My ISTJ personality consists of 80% introvert, which explains a bit why I don’t like working in groups. It’s not that I don’t like working with people, it’s just that I’m not compatible with most people. I may have a great leadership potential, but that doesn’t mean anything if it isn’t developed, right?
One of the biggest problem in my life is my poor self-esteem, which often leads me to all kinds of trouble. Reviewing my own self isn’t difficult, but being a better person is a different story. People told me to change, but how can I change when I don’t know what to change? I always try not to make any mistake. Still, it’s not rare for things to go awry and I don’t know what I did wrong.
Compared to the others, my abilities besides academics are completely average. I can play music instruments, but no more than that. I’m not an expert at anything besides mathematics and science. Even though I’m good at math, no one even bothers to ask me about lessons they don’t understand. I feel like I’m just being a last choice.

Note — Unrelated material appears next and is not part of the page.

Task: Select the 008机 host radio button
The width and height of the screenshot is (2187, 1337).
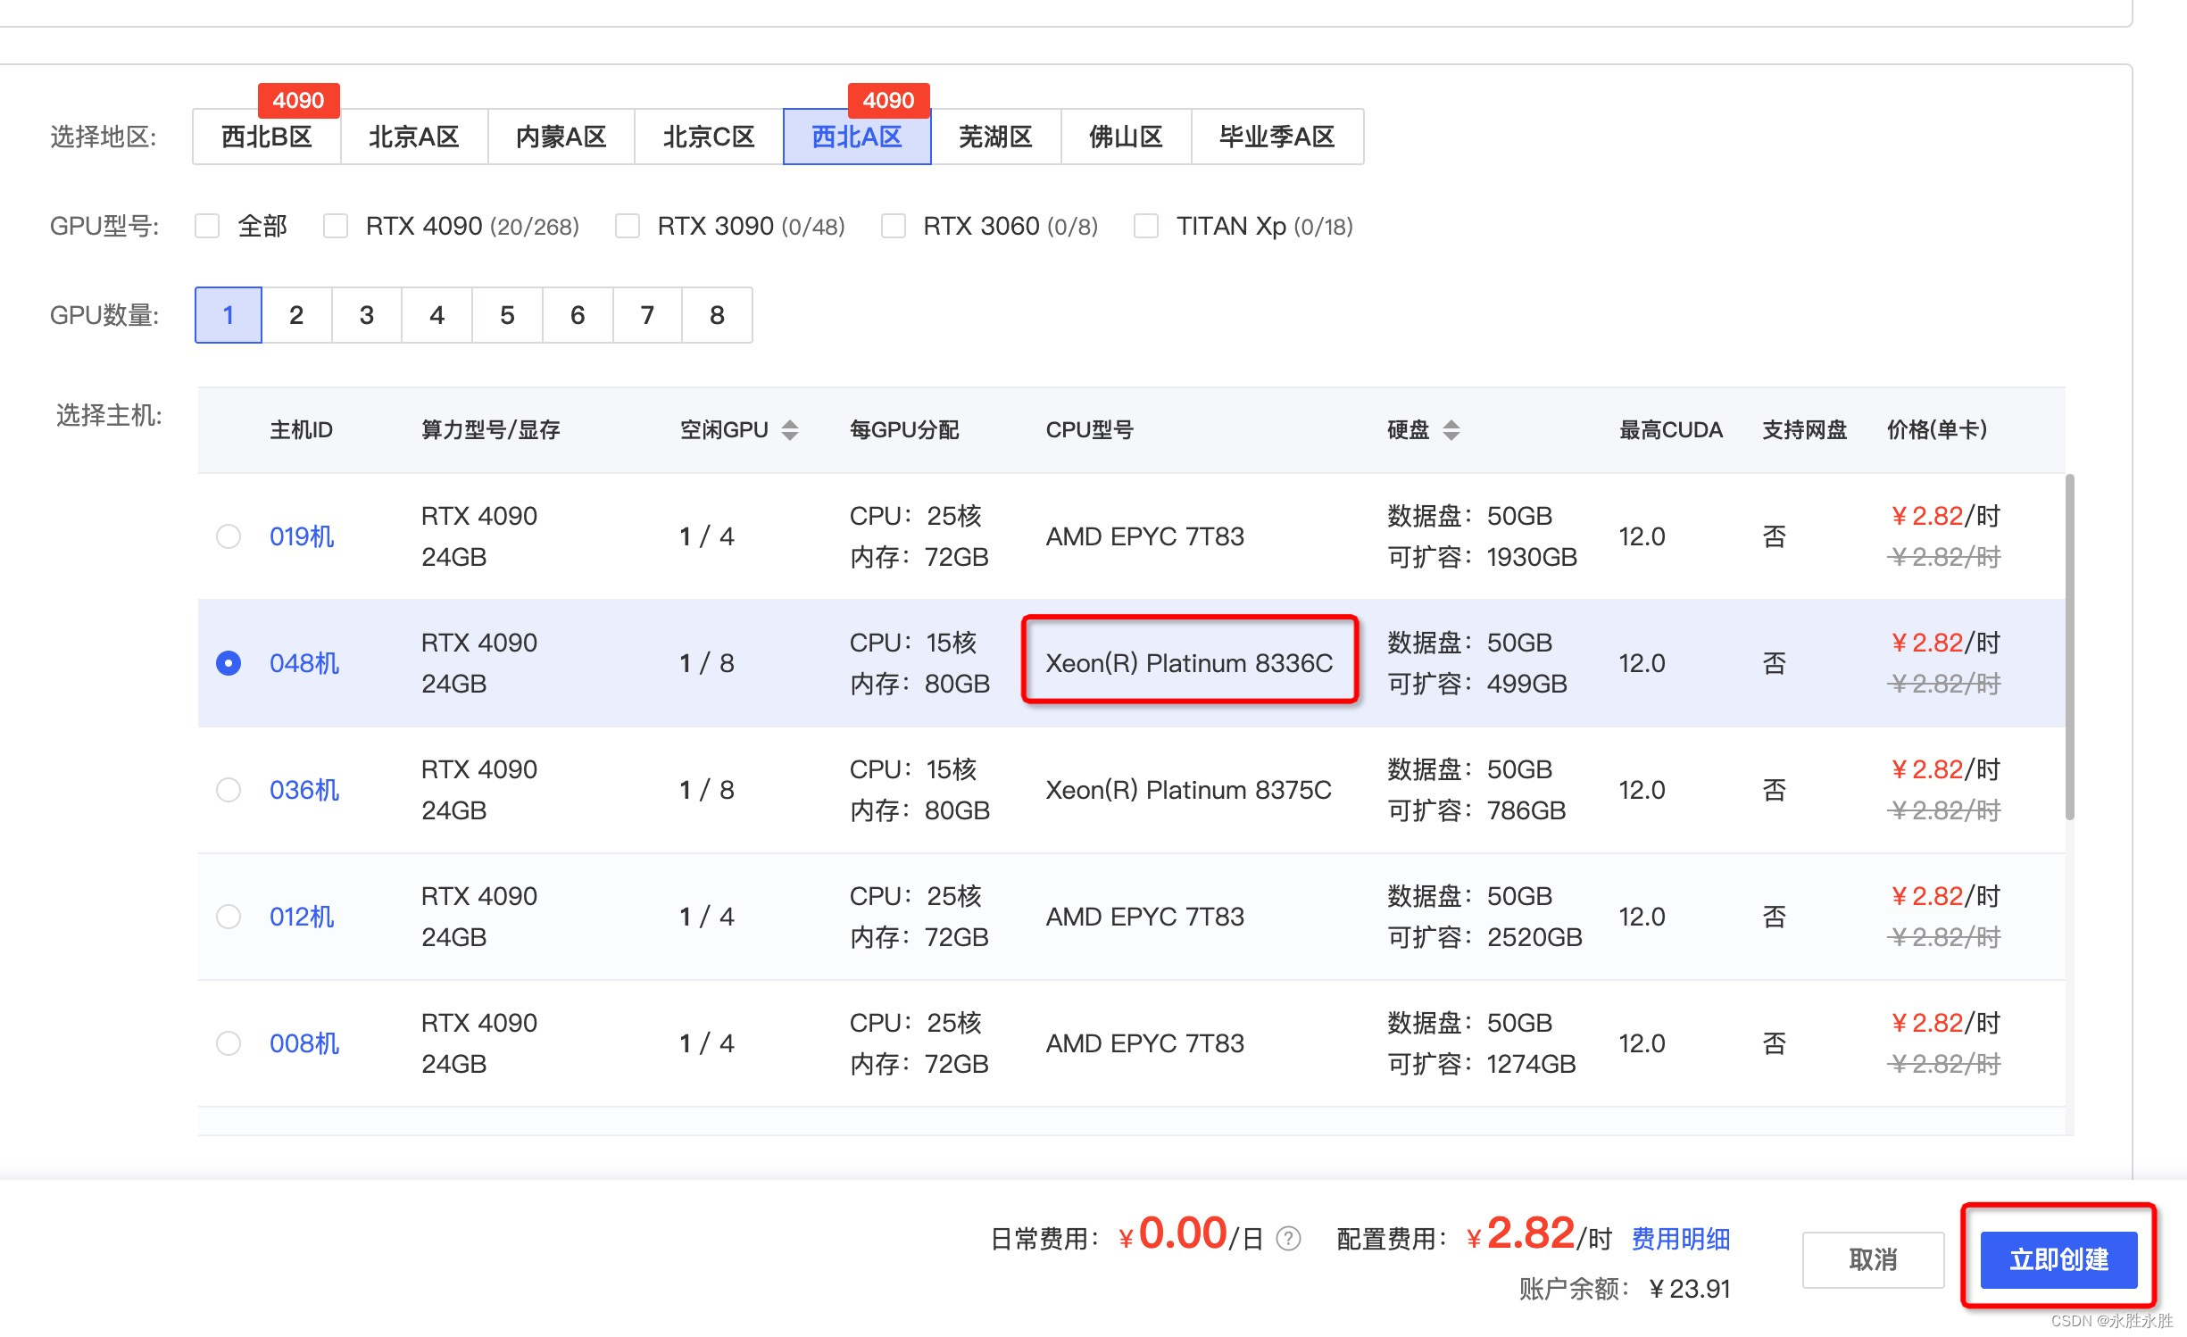Action: click(x=229, y=1043)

I have difficulty talking with people too. Maybe because I have different interests from them, but I tend to try to keep up the conservation as long as I can. Thus, it has become a habit until now, which I do unconsciously. Another one of my habit is speaking formally, almost to everyone.

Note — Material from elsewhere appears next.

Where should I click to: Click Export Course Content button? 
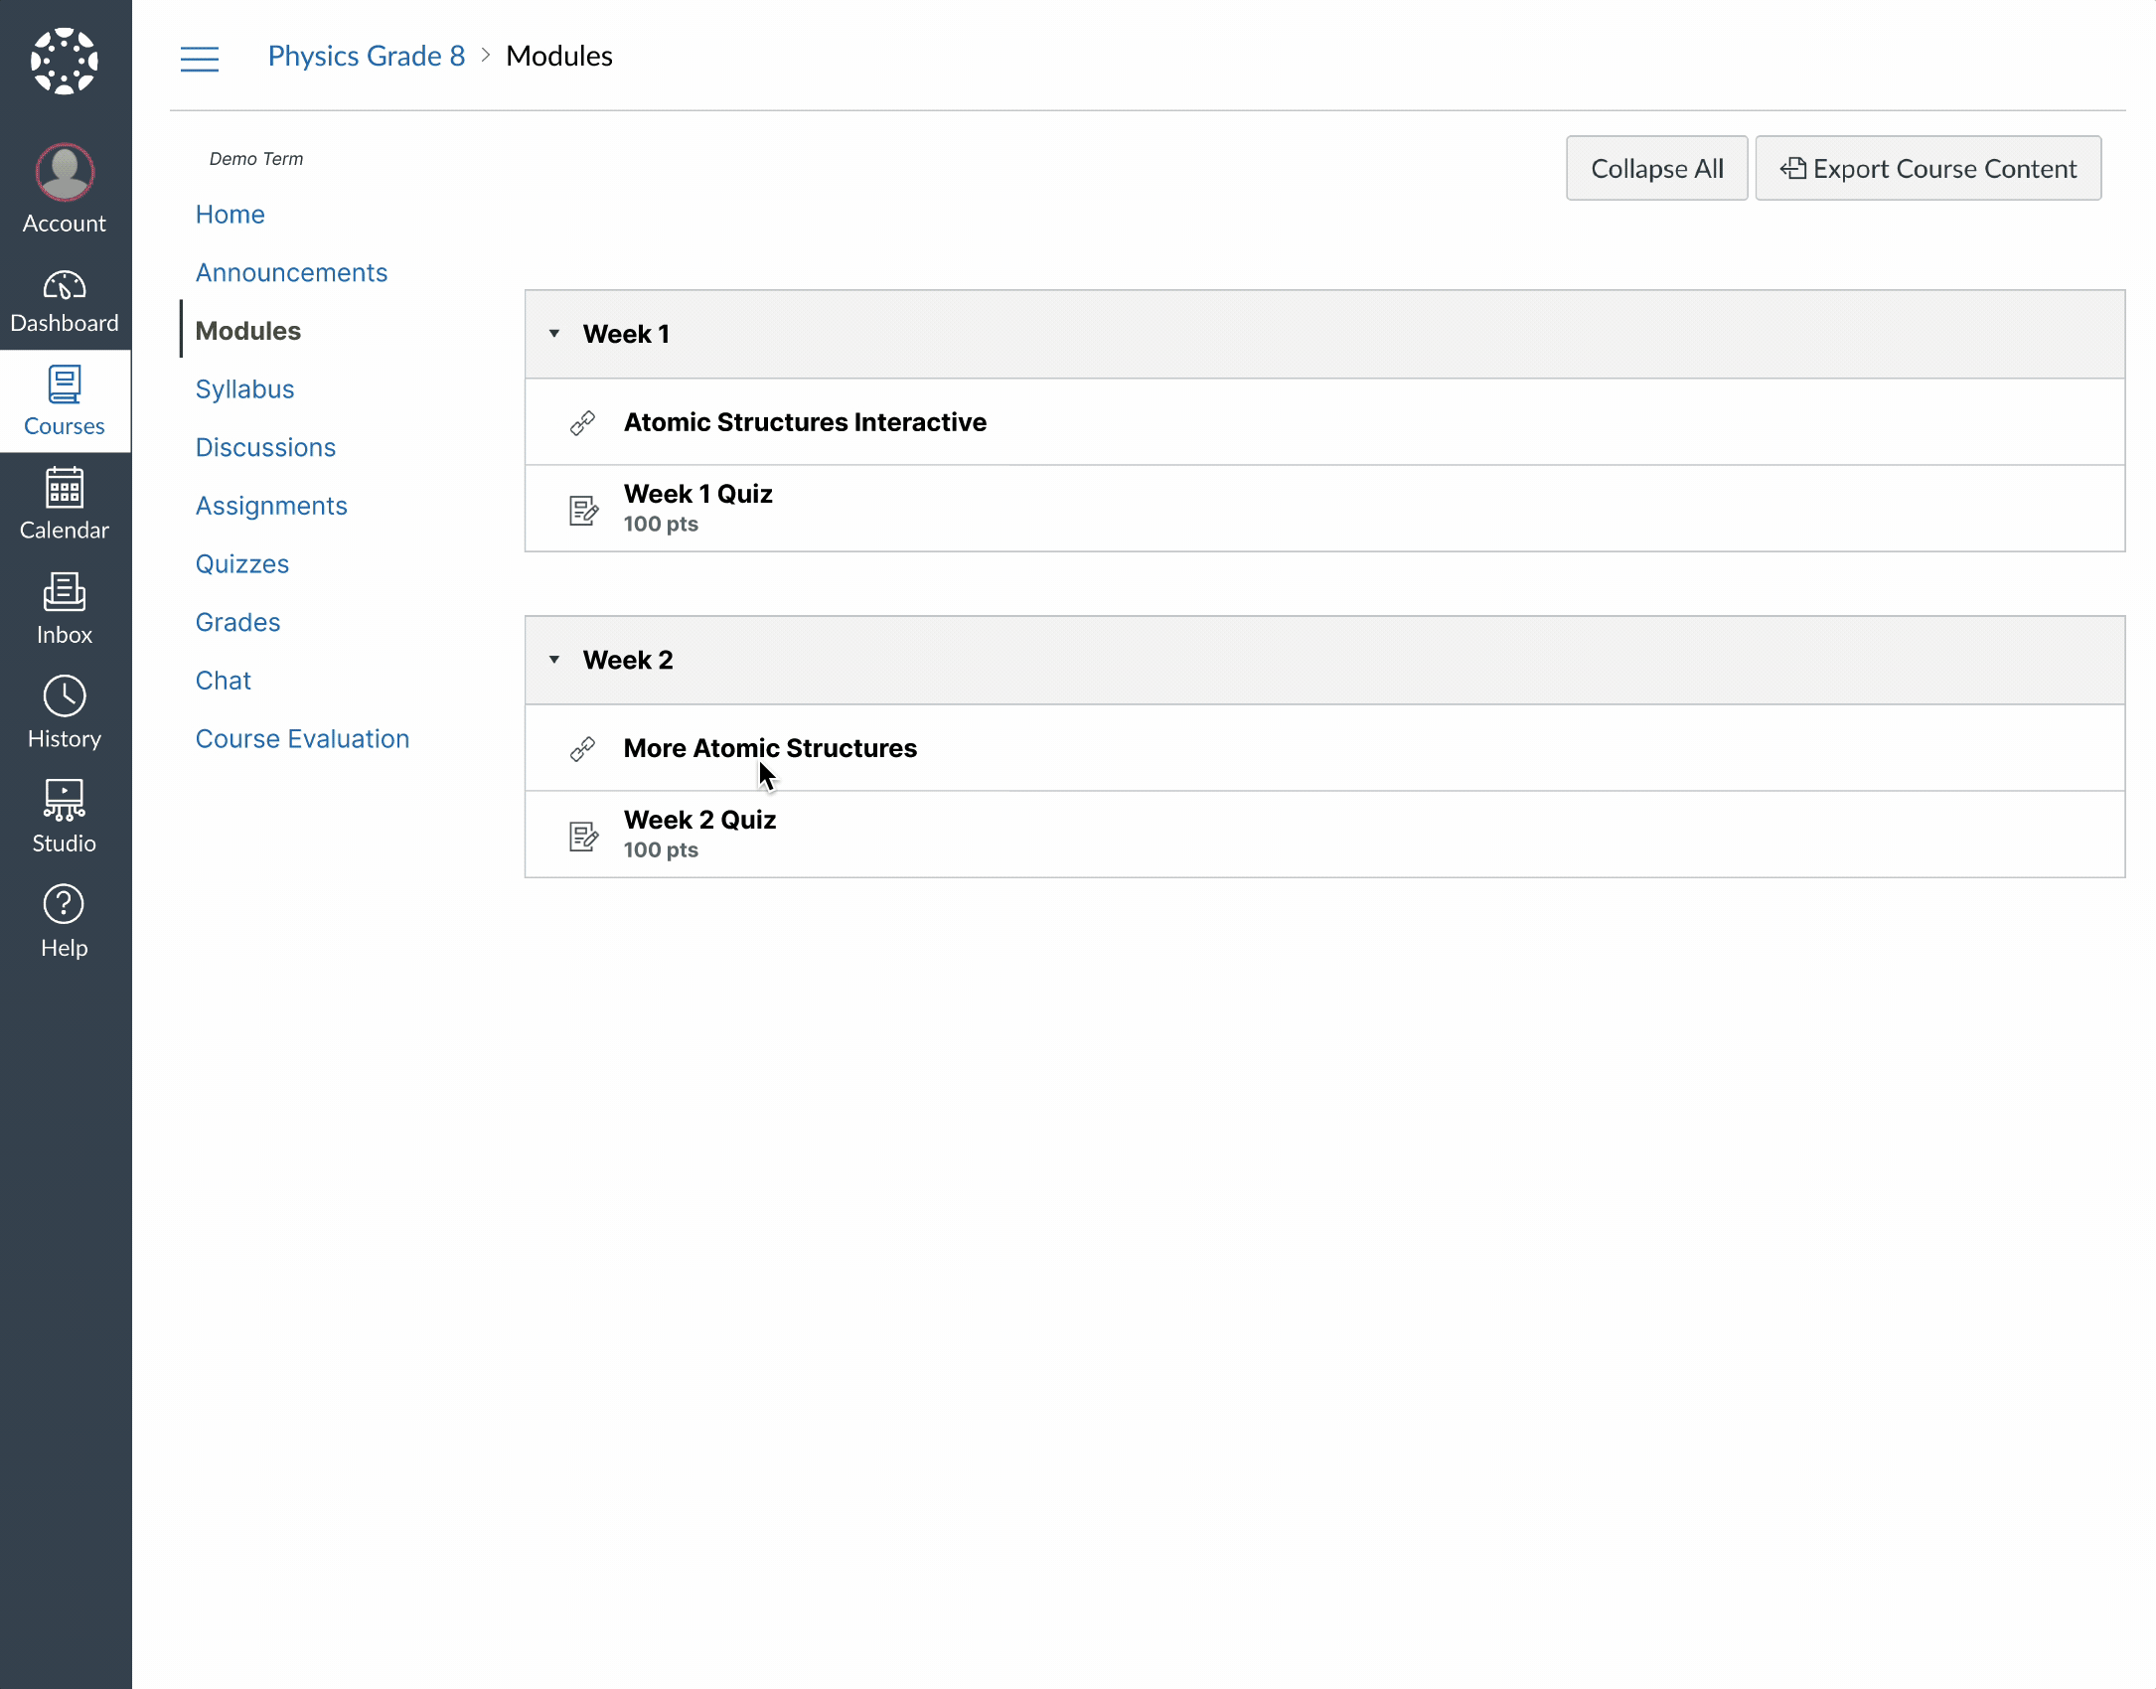point(1927,169)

My failure of talking with people is the cause why I’m often seen being alone. I don’t feel lonely, in fact, though I’m happy when people start talking to me, instead that is what I call as being an independent self. I learnt how to stand out, or not to be afraid to do right things. When people get attached to their friends, I can work with many types of people or learn from them. Being independent doesn’t mean being selfish, but being flexible.